ACTIVITY
Would you restate the entries below word for word, leaving out the images?

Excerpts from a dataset
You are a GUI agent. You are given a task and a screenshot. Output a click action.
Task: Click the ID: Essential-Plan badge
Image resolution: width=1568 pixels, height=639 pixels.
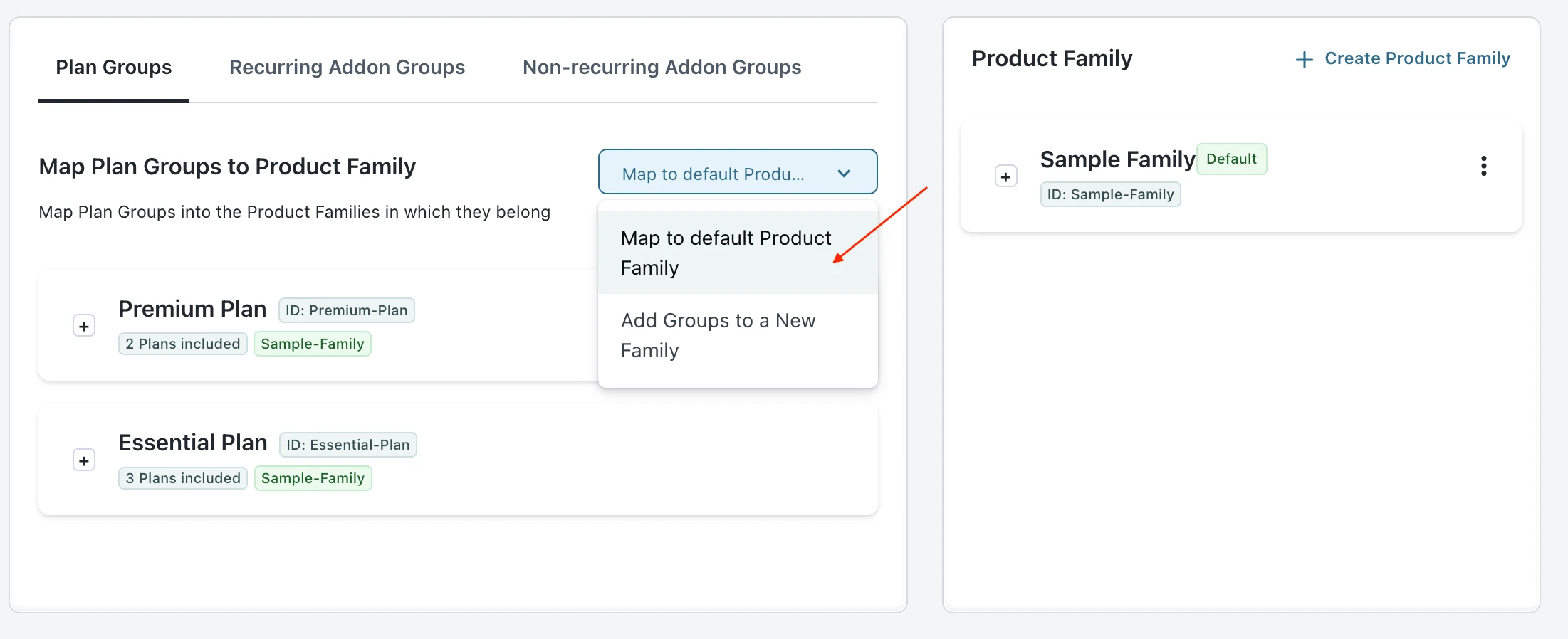tap(347, 445)
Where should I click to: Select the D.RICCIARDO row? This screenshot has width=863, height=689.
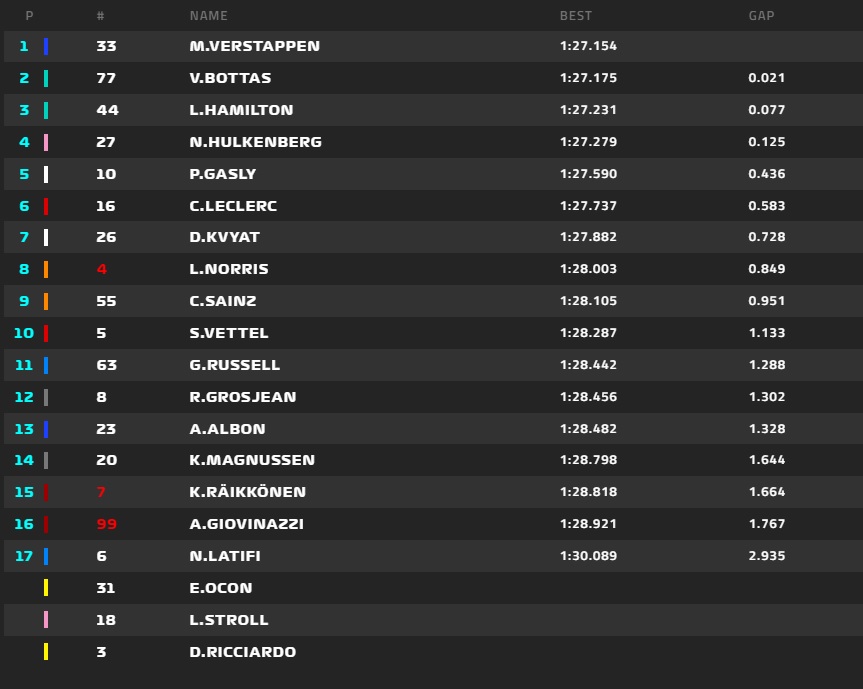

ANSWER SPACE
You are a GUI agent. You are given a task and a screenshot. Output a click action.
Task: Click the ID: Essential-Plan badge
Image resolution: width=1568 pixels, height=639 pixels.
tap(347, 445)
Where should I click to: Select the D.RICCIARDO row? This screenshot has width=863, height=689.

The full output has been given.